◆ TEXT SECTION ◆
A version of this story appeared in The Baltimore Sun.
Introduction
One raw day in early February, Vicki Valentine stood by helplessly as real estate investors snatched her West Baltimore home over what began with an unpaid city water bill of $362.
As snow threatened to fall, she watched a work crew hired by the new owners punch out the lock on her front door. A sheriff’s deputy was on the scene while Valentine and her teenage son piled whatever they could into a borrowed car.
Running out of time, Valentine scrambled topack up clothing and mementos. The home had been her family’s for nearly three decades, and her father had paid off the mortgage in 1984. “It’s hard to say goodbye to this house,” she said. “It’s like someone forcing you out of something that belongs to you. I don’t get it.”
Valentine lost the two-story brick row home after the city sold her debt to investors through a contentious and byzantine legal process called a “tax sale.” This little-known type of foreclosure can enrich investors as growing numbers of property owners struggle to pay their bills.
These foreclosed homeowners are not the families making headlines for taking on mortgages they could ill afford. Families ensnared in the tax sale sometimes are unable to overcome relatively small debts owed to local tax collectors.
Rather than collect the overdue money they are owed, many local governments are selling tax liens. Buyers range from behemoths such as JPMorgan Chase & Co, and some regional banks and law firms, to small-fry investors lured by late-night television commercials promising quick riches. Investors generally bid in an auction for the right to collect delinquent taxes and other municipal debts on property owners, sometimes by paying only a few hundred dollars. When owners can’t pay, investors can pick up property at bargain prices.
It can be a good deal for everyone except the property owner. Selling the debts to investors can help governments efficiently ease budget woes without having the added expenses of debt collection, foreclosing and being a landlord.
Investors, meanwhile, can rake in hefty profits. That’s because they can tack on fees and steep interest rates, which can amount to 18 percent annually in Baltimore.
In Valentine’s case, legal fees and other charges climbed past $3,600 — nearly 10 times her original bill.
Investors purchased an estimated $30 billion of real estate tax debt held by governments across the country in 2009, double the amount a year earlier, according to the Florida-based National Tax Lien Association. Altogether, 29 states and the District of Columbia can sell tax lien debt to investors.

◆ DIRECTIVE 1 ◆
Answer these questions from the tax sale article, each on its own line and marked like the question.
(a) How much was the unpaid city water bill that started Valentine's loss of her home?
(b) In what year did Valentine's father pay off the mortgage?
(c) According to the National Tax Lien Association, how much real estate tax debt did investors buy in 2009?
◆ DIRECTIVE 2 ◆
Carry the tax sale article forward, beginning after its final sentence.

◆ EXERCISE DATA ◆
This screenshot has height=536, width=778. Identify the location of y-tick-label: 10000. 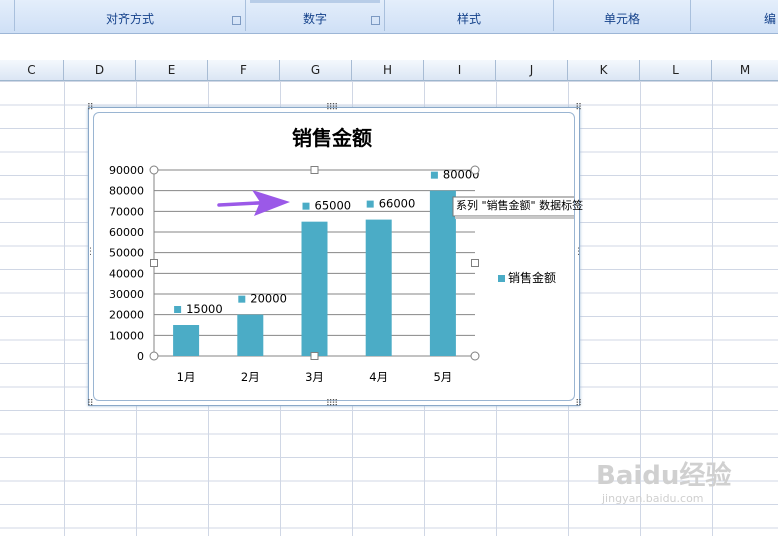
(126, 336).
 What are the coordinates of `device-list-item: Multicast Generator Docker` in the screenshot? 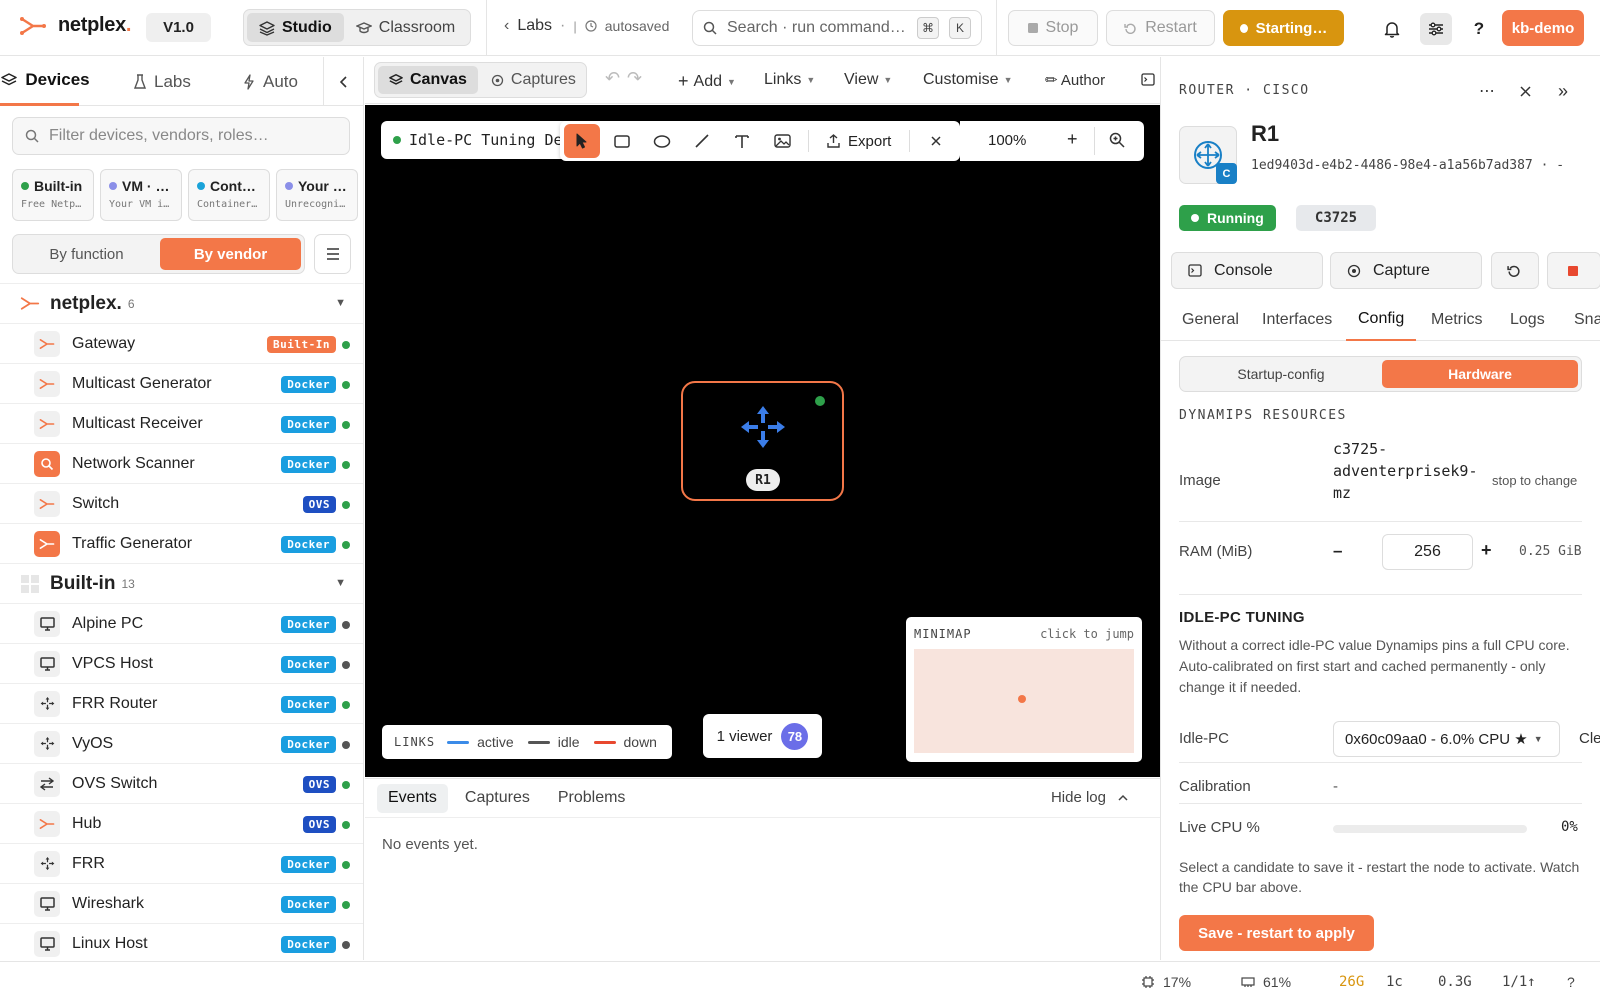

◆ TASK OUTPUT 1 ◆
(a) $362
(b) 1984
(c) An estimated $30 billion

◆ TASK OUTPUT 2 ◆
Lien sales in Baltimore have nearly doubled since the housing bubble of 2006. On Monday, the city sold 12,689 liens — a probable record. Properties ranged from boarded-up shells and vacant lots to row homes in gentrified neighborhoods and some commercial buildings.
City records show that one in five of these liens on properties is for unpaid taxes or other municipal bills amounting to $1,000 or less. If Baltimore’s 2009 tax sale is any indication, hundreds will stem from delinquent water bills; there were 666 such liens last year.
Although the brisk tax lien trade thrives beneath the radar, largely unnoticed, it has occasionally drawn scrutiny from law enforcement authorities.
Some of Maryland’s most prominent tax sale investors have been swept up in a criminal investigation into bid rigging at the sales. Federal prosecutors allege that those investors agreed in advance which properties to bid at some auctions, improperly reducing the money earned bymunicipalities.
So far, Justice Department prosecutors have secured three convictions in the ongoing investigation. At a May 4 sentencing hearing for two of the defendants, a witness for the government was lawyer John Reiff, part-owner of the company that currently owns Valentine’s lien. He was not charged in the case.
Investing in liens can be risky, with profit on a particular property anything but certain. Investors generally compensate for such uncertainty by buying in large volumes, sometimes at a clip of thousands of liens each year.
Two of the investors who pleaded guilty in the bid rigging case made at least $10 million from fees and other costs collected from owners of some 6,000 property liens they bought over six years, according to federal prosecutors.
Prosecutors said in court filings they suspect bid-rigging occurs in other areas of the country. A JPMorgan subsidiary called Xspand and at least two other companies received grand jury subpoenas last year as part of a Justice Department anti-trust investigation in New Jersey, according to Bloomberg.
‘Unintended Consequences’
Some state lawmakers have questioned the fairness of the tax sale foreclosure process, which often sticks homeowners with thousands of dollars in legal fees and other costs. But cities and counties in Maryland earlier this year fended off an effort to keep water bills out of the tax sale, arguing that without the threat of losing homes many people would fail to pay their bills.
Revenue collectors defend their tax sales as a necessary, if sometimes distasteful, means for feeding the public treasury. In aging cities such as Baltimore, there’s also hope that new owners will rehab decaying or abandoned properties, restoring them to the tax rolls.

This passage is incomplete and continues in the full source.